* Direction
Give only the number of lines in the items below that contain the string "agent", matching case exactly.

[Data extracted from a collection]

========================================

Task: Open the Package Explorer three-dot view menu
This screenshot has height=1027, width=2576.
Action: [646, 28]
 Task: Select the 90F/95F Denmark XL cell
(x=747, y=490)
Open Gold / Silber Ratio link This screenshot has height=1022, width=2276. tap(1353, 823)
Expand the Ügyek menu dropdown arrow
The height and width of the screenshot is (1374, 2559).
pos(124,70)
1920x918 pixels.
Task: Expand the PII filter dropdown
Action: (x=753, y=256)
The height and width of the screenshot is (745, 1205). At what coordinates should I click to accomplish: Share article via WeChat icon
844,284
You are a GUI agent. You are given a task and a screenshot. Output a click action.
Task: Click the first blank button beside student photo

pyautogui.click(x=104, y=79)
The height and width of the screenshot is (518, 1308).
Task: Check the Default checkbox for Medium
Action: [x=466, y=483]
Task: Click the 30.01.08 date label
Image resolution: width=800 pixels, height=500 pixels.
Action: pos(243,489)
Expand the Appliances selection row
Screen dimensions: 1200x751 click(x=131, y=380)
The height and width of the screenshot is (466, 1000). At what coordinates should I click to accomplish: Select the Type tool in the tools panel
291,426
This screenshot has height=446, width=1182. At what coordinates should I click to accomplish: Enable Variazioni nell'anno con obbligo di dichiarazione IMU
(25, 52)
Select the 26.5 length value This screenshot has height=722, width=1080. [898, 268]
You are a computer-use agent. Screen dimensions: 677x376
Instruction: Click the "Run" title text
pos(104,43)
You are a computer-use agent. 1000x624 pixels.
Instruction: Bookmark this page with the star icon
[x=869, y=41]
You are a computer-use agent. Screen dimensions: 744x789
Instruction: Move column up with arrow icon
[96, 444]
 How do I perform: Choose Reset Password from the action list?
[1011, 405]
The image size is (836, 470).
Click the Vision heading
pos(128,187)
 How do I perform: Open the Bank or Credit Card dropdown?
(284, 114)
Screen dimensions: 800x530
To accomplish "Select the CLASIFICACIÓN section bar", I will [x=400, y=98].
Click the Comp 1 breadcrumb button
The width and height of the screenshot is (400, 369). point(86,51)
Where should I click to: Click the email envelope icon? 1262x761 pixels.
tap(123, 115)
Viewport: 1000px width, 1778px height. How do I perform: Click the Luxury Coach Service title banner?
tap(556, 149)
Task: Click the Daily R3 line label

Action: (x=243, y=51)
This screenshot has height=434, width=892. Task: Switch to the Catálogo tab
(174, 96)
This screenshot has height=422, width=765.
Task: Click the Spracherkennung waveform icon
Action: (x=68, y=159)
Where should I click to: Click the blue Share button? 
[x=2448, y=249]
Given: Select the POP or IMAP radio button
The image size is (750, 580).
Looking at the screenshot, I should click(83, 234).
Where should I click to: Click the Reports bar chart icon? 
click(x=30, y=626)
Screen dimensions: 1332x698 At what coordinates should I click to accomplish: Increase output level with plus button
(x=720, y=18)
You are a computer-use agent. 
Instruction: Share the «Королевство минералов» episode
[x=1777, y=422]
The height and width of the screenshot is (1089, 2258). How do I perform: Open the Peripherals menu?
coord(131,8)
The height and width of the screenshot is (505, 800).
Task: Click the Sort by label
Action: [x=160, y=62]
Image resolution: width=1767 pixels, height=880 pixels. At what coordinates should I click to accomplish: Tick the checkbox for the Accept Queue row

========================================

* Answer for the task
5